#### Given exercise:
According to the forum thread on local-first software, which group published the research report?
─── Quoted passage ───
We've published another research report that might...
# thinking-together
p
We've published another research report that might be of interest to this audience. It's an exploration of what "local-first" software might look like, why it's important, and some of our explorations therein. https://www.inkandswitch.com/local-first.html
👍 1
❤️ 9
s
Very excited to dig into this! You Ink & Switch folks know how to publish long articles... Will find time for it soon
s
Great write-up! Captures particularly well what we lost with moving to the cloud. I hope for a future where not just data but also the tools that we use to view and manipulate data as well as the 'sources' live interlinked in the same underlying distributed system.
With the Kanban app, for example, one user could post a comment on a card and another could move it to another column, and the merged result will reflect both of these changes.
Want this, extrapolated to 'code'.
r
This is one of my favorite articles in recent memory, thanks for sharing it and to everyone who put it together! The burning question to me is whether market forces will force cloud/web application developers to support local data storage? I tend to think not, that larger companies, who are the main drivers in funding software development, will choose collaboration features over local data storage features. And I'd even go further and say removing local data storage is probably a benefit because it helps protect intellectual property.
A simple thought experiment that shows how difficult it is to combine collaboration and local data storage: 1. I have a file and URL that anyone can use to edit it, 2. I edit that same file myself offline, 3. Someone else deletes that file online, 4. I go online and the file gets deleted locally via sync, 5. Without going back online, how do I get the version of that file back with my changes? I'd argue until there's an answer to that question, that's not an adequate local data storage solution. (If the paper has a solution that I missed please point it out!)
─── Material shown ───
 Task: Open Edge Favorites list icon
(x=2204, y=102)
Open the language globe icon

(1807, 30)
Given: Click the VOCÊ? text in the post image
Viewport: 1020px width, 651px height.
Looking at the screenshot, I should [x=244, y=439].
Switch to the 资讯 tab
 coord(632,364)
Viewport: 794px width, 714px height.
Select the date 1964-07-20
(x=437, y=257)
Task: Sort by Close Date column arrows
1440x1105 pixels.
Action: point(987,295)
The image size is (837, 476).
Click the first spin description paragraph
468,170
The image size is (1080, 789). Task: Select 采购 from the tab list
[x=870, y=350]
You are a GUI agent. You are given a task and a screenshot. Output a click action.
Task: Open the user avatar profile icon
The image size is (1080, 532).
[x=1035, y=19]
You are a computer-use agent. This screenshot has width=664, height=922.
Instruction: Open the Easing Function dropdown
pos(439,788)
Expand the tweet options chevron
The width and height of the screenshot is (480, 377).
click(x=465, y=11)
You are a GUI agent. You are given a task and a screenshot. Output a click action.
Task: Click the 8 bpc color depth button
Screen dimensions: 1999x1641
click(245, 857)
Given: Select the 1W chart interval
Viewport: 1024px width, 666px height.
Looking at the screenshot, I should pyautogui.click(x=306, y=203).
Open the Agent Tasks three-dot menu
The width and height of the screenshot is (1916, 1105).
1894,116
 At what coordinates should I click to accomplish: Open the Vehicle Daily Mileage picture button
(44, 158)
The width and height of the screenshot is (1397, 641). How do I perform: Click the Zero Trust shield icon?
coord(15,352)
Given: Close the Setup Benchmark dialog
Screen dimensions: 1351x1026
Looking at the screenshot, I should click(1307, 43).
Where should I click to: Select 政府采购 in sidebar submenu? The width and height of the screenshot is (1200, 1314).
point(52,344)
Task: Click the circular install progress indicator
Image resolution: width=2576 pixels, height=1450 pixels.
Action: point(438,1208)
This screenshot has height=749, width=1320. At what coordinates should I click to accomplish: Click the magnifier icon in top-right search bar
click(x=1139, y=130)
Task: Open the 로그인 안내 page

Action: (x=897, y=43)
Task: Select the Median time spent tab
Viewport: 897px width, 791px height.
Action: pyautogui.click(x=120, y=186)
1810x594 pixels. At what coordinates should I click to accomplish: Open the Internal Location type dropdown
───
#### Result below:
Ink & Switch